(Data drawn from a collection)
════════════════════

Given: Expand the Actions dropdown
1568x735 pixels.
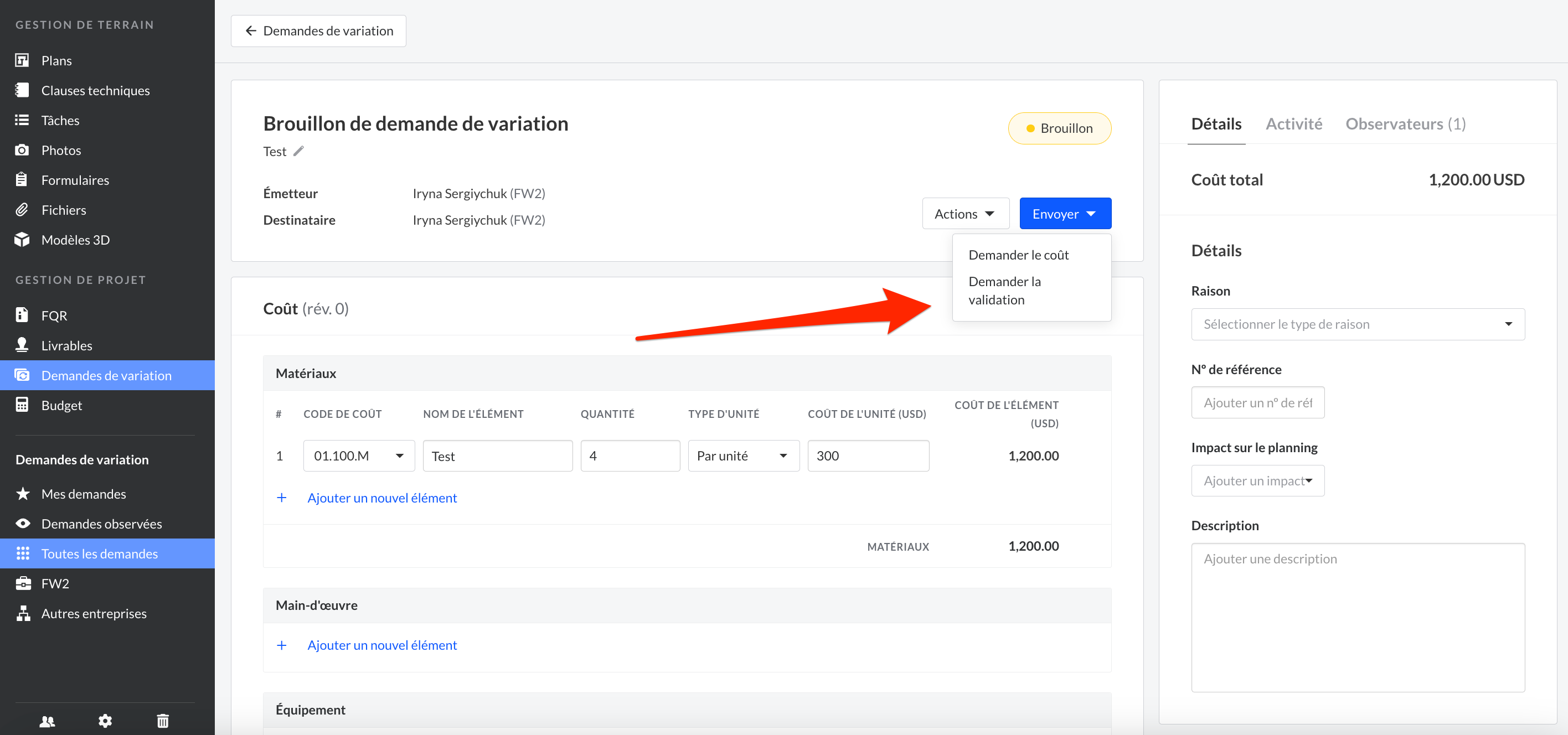Looking at the screenshot, I should tap(965, 214).
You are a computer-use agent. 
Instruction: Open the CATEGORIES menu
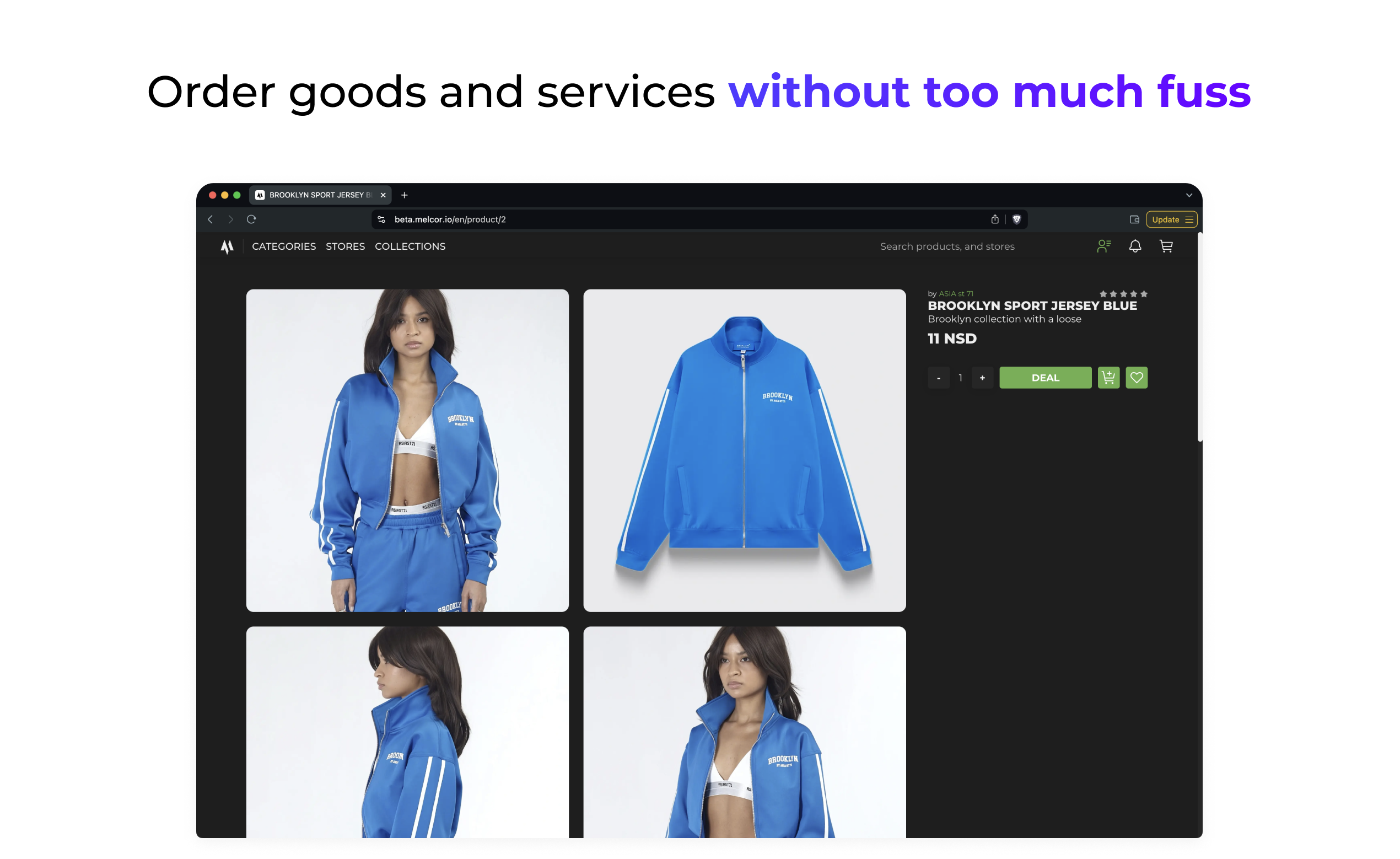pos(283,246)
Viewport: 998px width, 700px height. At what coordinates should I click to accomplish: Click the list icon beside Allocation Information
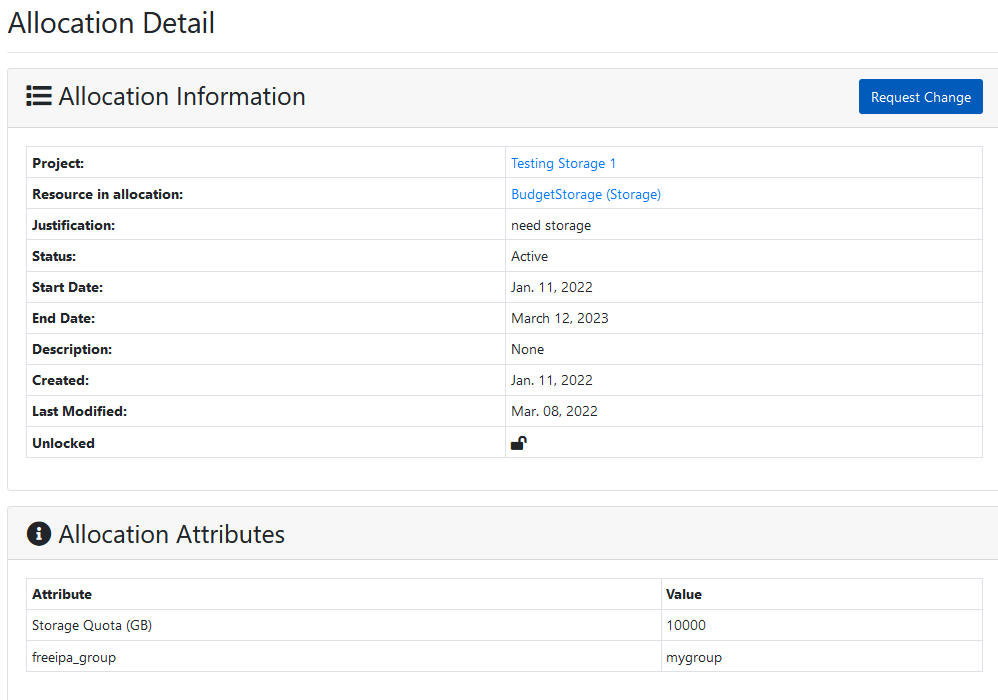coord(39,96)
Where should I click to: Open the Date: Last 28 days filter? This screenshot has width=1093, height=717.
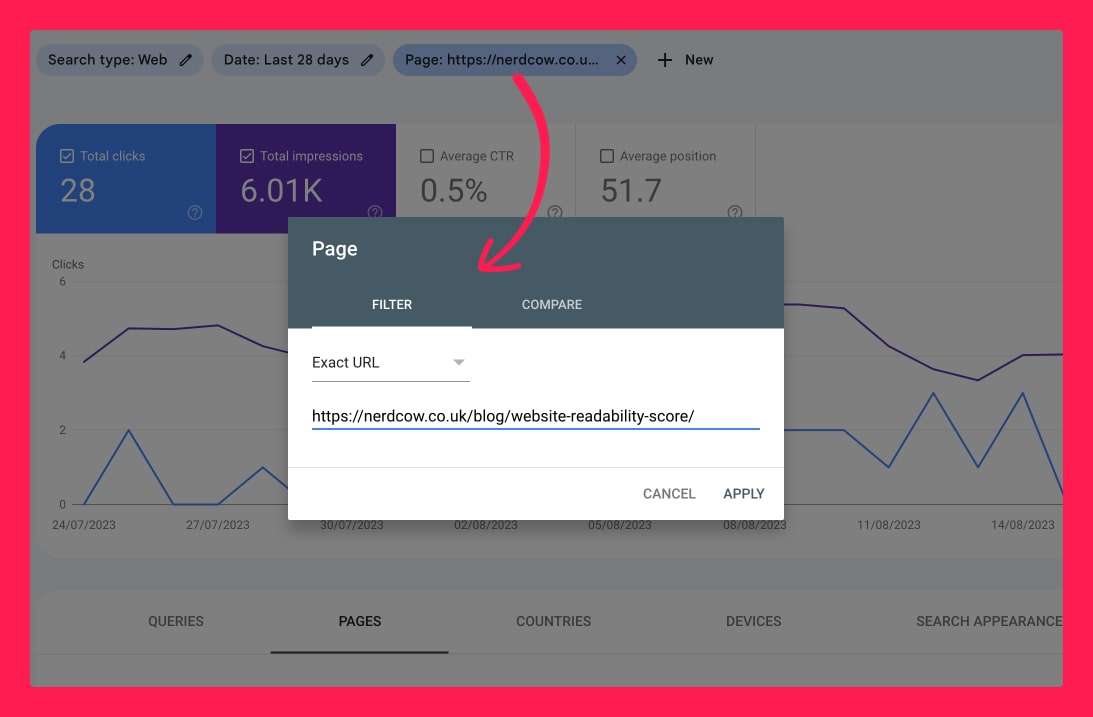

════════════════════

## WHAT THIS TASK INVOLVES
Quote every line of the material above word for word, omitting the pictures.

## ANSWER IN FULL
Given: Expand the Actions dropdown
1568x735 pixels.
Looking at the screenshot, I should tap(965, 214).
You are a computer-use agent. 
Instruction: Open the CATEGORIES menu
pos(283,246)
Viewport: 998px width, 700px height. At what coordinates should I click to accomplish: Click the list icon beside Allocation Information
coord(39,96)
Where should I click to: Open the Date: Last 28 days filter? This screenshot has width=1093, height=717.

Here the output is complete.